▶ **TASK DETAILS**: Copy out every line of the following material word for word, without changing anything.

▶ **SUPPLIED DATA**:

***

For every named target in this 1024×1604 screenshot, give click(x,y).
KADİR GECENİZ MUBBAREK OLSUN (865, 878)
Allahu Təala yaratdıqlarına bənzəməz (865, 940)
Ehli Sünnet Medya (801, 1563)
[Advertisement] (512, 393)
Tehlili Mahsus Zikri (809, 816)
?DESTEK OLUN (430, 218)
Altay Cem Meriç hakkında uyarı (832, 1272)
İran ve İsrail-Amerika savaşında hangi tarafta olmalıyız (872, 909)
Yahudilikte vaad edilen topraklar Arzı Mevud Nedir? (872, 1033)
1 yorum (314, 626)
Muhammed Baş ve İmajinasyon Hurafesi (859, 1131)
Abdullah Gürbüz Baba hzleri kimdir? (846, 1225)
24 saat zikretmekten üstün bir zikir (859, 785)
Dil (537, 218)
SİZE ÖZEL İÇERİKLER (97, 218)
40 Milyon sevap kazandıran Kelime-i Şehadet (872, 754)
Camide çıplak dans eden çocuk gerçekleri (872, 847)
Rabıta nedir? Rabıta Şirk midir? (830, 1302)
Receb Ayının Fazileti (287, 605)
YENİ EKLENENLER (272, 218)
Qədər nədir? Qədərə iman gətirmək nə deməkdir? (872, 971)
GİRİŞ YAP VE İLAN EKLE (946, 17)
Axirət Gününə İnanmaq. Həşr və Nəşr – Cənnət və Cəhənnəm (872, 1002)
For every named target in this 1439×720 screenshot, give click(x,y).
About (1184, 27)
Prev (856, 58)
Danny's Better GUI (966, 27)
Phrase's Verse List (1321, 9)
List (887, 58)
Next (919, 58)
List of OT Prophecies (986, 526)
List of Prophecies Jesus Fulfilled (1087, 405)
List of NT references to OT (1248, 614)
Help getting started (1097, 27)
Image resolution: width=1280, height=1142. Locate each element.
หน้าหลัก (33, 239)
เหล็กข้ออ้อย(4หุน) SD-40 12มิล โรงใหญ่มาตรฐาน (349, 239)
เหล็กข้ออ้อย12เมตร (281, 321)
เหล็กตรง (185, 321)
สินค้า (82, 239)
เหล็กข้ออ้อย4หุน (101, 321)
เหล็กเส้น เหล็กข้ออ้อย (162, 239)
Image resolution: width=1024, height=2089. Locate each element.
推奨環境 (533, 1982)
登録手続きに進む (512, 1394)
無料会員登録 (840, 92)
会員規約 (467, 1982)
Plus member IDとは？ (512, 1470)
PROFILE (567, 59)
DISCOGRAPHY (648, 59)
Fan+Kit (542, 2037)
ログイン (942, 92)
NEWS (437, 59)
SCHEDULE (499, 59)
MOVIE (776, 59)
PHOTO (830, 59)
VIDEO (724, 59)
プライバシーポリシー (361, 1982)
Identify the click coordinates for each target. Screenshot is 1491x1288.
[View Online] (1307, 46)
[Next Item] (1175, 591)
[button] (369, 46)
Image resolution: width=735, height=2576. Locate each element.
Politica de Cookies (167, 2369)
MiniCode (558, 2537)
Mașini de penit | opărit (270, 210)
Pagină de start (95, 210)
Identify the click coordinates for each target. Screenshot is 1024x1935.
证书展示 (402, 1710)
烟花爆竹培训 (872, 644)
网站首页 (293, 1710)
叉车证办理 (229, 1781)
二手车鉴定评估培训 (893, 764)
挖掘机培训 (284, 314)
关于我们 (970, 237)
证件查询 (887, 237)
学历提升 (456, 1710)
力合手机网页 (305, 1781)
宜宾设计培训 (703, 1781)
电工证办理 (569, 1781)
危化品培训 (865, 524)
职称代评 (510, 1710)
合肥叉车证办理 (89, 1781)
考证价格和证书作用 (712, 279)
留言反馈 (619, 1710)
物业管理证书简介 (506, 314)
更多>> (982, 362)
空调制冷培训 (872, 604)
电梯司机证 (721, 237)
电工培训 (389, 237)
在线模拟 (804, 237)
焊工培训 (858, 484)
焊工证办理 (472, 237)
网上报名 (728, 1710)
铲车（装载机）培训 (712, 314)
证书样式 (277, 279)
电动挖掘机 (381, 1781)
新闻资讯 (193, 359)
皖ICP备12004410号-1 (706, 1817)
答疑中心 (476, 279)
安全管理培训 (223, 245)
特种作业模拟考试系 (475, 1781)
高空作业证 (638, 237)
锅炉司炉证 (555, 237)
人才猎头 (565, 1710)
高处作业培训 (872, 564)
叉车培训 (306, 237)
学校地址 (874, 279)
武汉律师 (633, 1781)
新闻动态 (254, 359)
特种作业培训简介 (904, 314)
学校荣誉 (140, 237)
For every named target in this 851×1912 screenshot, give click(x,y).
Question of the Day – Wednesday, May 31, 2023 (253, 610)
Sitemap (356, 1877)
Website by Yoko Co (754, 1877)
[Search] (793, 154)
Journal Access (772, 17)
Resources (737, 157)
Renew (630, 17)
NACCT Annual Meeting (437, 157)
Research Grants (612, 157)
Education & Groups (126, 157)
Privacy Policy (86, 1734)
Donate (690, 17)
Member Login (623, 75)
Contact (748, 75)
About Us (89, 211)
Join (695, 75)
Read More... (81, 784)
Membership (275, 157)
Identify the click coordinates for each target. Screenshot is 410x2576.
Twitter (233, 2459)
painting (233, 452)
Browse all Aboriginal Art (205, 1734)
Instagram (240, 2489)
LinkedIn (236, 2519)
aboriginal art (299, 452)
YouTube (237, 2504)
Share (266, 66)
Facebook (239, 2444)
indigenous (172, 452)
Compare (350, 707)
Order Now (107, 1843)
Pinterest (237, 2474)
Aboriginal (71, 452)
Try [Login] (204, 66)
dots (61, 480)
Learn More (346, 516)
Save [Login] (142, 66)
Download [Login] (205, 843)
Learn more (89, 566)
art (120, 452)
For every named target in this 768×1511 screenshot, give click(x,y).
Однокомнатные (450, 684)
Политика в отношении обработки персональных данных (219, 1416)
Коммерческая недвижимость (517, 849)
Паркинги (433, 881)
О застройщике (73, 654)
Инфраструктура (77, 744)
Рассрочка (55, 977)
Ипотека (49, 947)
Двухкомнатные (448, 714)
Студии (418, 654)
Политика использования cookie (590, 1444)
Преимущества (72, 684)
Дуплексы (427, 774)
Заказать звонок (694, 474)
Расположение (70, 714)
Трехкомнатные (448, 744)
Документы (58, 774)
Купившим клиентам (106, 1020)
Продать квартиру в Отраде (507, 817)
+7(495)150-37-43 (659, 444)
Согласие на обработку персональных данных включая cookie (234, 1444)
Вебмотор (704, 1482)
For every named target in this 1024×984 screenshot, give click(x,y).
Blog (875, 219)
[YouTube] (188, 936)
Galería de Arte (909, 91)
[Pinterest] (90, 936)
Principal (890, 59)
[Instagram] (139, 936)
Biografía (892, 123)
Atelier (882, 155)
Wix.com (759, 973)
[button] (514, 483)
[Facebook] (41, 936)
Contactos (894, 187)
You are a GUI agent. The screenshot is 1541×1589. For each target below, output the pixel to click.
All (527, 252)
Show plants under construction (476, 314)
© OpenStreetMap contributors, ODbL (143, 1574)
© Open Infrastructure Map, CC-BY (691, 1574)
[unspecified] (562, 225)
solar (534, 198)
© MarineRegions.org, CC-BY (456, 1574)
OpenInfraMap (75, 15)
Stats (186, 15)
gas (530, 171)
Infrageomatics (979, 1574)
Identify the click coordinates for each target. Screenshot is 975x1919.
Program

***

▶ **TASK SOLUTION**:
For every named target in this 1024×1604 screenshot, give click(x,y).
KADİR GECENİZ MUBBAREK OLSUN (865, 878)
Allahu Təala yaratdıqlarına bənzəməz (865, 940)
Ehli Sünnet Medya (801, 1563)
[Advertisement] (512, 393)
Tehlili Mahsus Zikri (809, 816)
?DESTEK OLUN (430, 218)
Altay Cem Meriç hakkında uyarı (832, 1272)
İran ve İsrail-Amerika savaşında hangi tarafta olmalıyız (872, 909)
Yahudilikte vaad edilen topraklar Arzı Mevud Nedir? (872, 1033)
1 yorum (314, 626)
Muhammed Baş ve İmajinasyon Hurafesi (859, 1131)
Abdullah Gürbüz Baba hzleri kimdir? (846, 1225)
24 saat zikretmekten üstün bir zikir (859, 785)
Dil (537, 218)
SİZE ÖZEL İÇERİKLER (97, 218)
40 Milyon sevap kazandıran Kelime-i Şehadet (872, 754)
Camide çıplak dans eden çocuk gerçekleri (872, 847)
Rabıta nedir? Rabıta Şirk midir? (830, 1302)
Receb Ayının Fazileti (287, 605)
YENİ EKLENENLER (272, 218)
Qədər nədir? Qədərə iman gətirmək nə deməkdir? (872, 971)
GİRİŞ YAP VE İLAN EKLE (946, 17)
Axirət Gününə İnanmaq. Həşr və Nəşr – Cənnət və Cəhənnəm (872, 1002)
For every named target in this 1439×720 screenshot, give click(x,y).
About (1184, 27)
Prev (856, 58)
Danny's Better GUI (966, 27)
Phrase's Verse List (1321, 9)
List (887, 58)
Next (919, 58)
List of OT Prophecies (986, 526)
List of Prophecies Jesus Fulfilled (1087, 405)
List of NT references to OT (1248, 614)
Help getting started (1097, 27)
Image resolution: width=1280, height=1142. Locate each element.
หน้าหลัก (33, 239)
เหล็กข้ออ้อย(4หุน) SD-40 12มิล โรงใหญ่มาตรฐาน (349, 239)
เหล็กข้ออ้อย12เมตร (281, 321)
เหล็กตรง (185, 321)
สินค้า (82, 239)
เหล็กข้ออ้อย4หุน (101, 321)
เหล็กเส้น เหล็กข้ออ้อย (162, 239)
Image resolution: width=1024, height=2089. Locate each element.
推奨環境 (533, 1982)
登録手続きに進む (512, 1394)
無料会員登録 (840, 92)
会員規約 (467, 1982)
Plus member IDとは？ (512, 1470)
PROFILE (567, 59)
DISCOGRAPHY (648, 59)
Fan+Kit (542, 2037)
ログイン (942, 92)
NEWS (437, 59)
SCHEDULE (499, 59)
MOVIE (776, 59)
PHOTO (830, 59)
VIDEO (724, 59)
プライバシーポリシー (361, 1982)
Identify the click coordinates for each target. Screenshot is 1491x1288.
[View Online] (1307, 46)
[Next Item] (1175, 591)
[button] (369, 46)
Image resolution: width=735, height=2576. Locate each element.
Politica de Cookies (167, 2369)
MiniCode (558, 2537)
Mașini de penit | opărit (270, 210)
Pagină de start (95, 210)
Identify the click coordinates for each target. Screenshot is 1024x1935.
证书展示 (402, 1710)
烟花爆竹培训 (872, 644)
网站首页 (293, 1710)
叉车证办理 (229, 1781)
二手车鉴定评估培训 (893, 764)
挖掘机培训 (284, 314)
关于我们 (970, 237)
证件查询 (887, 237)
学历提升 (456, 1710)
力合手机网页 (305, 1781)
宜宾设计培训 (703, 1781)
电工证办理 (569, 1781)
危化品培训 (865, 524)
职称代评 (510, 1710)
合肥叉车证办理 (89, 1781)
考证价格和证书作用 (712, 279)
留言反馈 (619, 1710)
物业管理证书简介 (506, 314)
更多>> (982, 362)
空调制冷培训 (872, 604)
电梯司机证 (721, 237)
电工培训 (389, 237)
在线模拟 (804, 237)
焊工培训 (858, 484)
焊工证办理 (472, 237)
网上报名 (728, 1710)
铲车（装载机）培训 (712, 314)
证书样式 (277, 279)
电动挖掘机 (381, 1781)
新闻资讯 (193, 359)
皖ICP备12004410号-1 (706, 1817)
答疑中心 (476, 279)
安全管理培训 (223, 245)
特种作业模拟考试系 (475, 1781)
高空作业证 (638, 237)
锅炉司炉证 (555, 237)
人才猎头 (565, 1710)
高处作业培训 (872, 564)
叉车培训 (306, 237)
学校地址 (874, 279)
武汉律师 (633, 1781)
新闻动态 (254, 359)
特种作业培训简介 (904, 314)
学校荣誉 (140, 237)
For every named target in this 851×1912 screenshot, give click(x,y).
Question of the Day – Wednesday, May 31, 2023 (253, 610)
Sitemap (356, 1877)
Website by Yoko Co (754, 1877)
[Search] (793, 154)
Journal Access (772, 17)
Resources (737, 157)
Renew (630, 17)
NACCT Annual Meeting (437, 157)
Research Grants (612, 157)
Education & Groups (126, 157)
Privacy Policy (86, 1734)
Donate (690, 17)
Member Login (623, 75)
Contact (748, 75)
About Us (89, 211)
Join (695, 75)
Read More... (81, 784)
Membership (275, 157)
Identify the click coordinates for each target. Screenshot is 410x2576.
Twitter (233, 2459)
painting (233, 452)
Browse all Aboriginal Art (205, 1734)
Instagram (240, 2489)
LinkedIn (236, 2519)
aboriginal art (299, 452)
YouTube (237, 2504)
Share (266, 66)
Facebook (239, 2444)
indigenous (172, 452)
Compare (350, 707)
Order Now (107, 1843)
Pinterest (237, 2474)
Aboriginal (71, 452)
Try [Login] (204, 66)
dots (61, 480)
Learn More (346, 516)
Save [Login] (142, 66)
Download [Login] (205, 843)
Learn more (89, 566)
art (120, 452)
For every named target in this 768×1511 screenshot, give click(x,y).
Однокомнатные (450, 684)
Политика в отношении обработки персональных данных (219, 1416)
Коммерческая недвижимость (517, 849)
Паркинги (433, 881)
О застройщике (73, 654)
Инфраструктура (77, 744)
Рассрочка (55, 977)
Ипотека (49, 947)
Двухкомнатные (448, 714)
Студии (418, 654)
Политика использования cookie (590, 1444)
Преимущества (72, 684)
Дуплексы (427, 774)
Заказать звонок (694, 474)
Расположение (70, 714)
Трехкомнатные (448, 744)
Документы (58, 774)
Купившим клиентам (106, 1020)
Продать квартиру в Отраде (507, 817)
+7(495)150-37-43 (659, 444)
Согласие на обработку персональных данных включая cookie (234, 1444)
Вебмотор (704, 1482)
For every named target in this 1024×984 screenshot, give click(x,y).
Blog (875, 219)
[YouTube] (188, 936)
Galería de Arte (909, 91)
[Pinterest] (90, 936)
Principal (890, 59)
[Instagram] (139, 936)
Biografía (892, 123)
Atelier (882, 155)
Wix.com (759, 973)
[button] (514, 483)
[Facebook] (41, 936)
Contactos (894, 187)
You are a GUI agent. The screenshot is 1541×1589. For each target below, output the pixel to click.
All (527, 252)
Show plants under construction (476, 314)
© OpenStreetMap contributors, ODbL (143, 1574)
© Open Infrastructure Map, CC-BY (691, 1574)
[unspecified] (562, 225)
solar (534, 198)
© MarineRegions.org, CC-BY (456, 1574)
OpenInfraMap (75, 15)
Stats (186, 15)
gas (530, 171)
Infrageomatics (979, 1574)
Identify the click coordinates for each target. Screenshot is 975x1919.
Program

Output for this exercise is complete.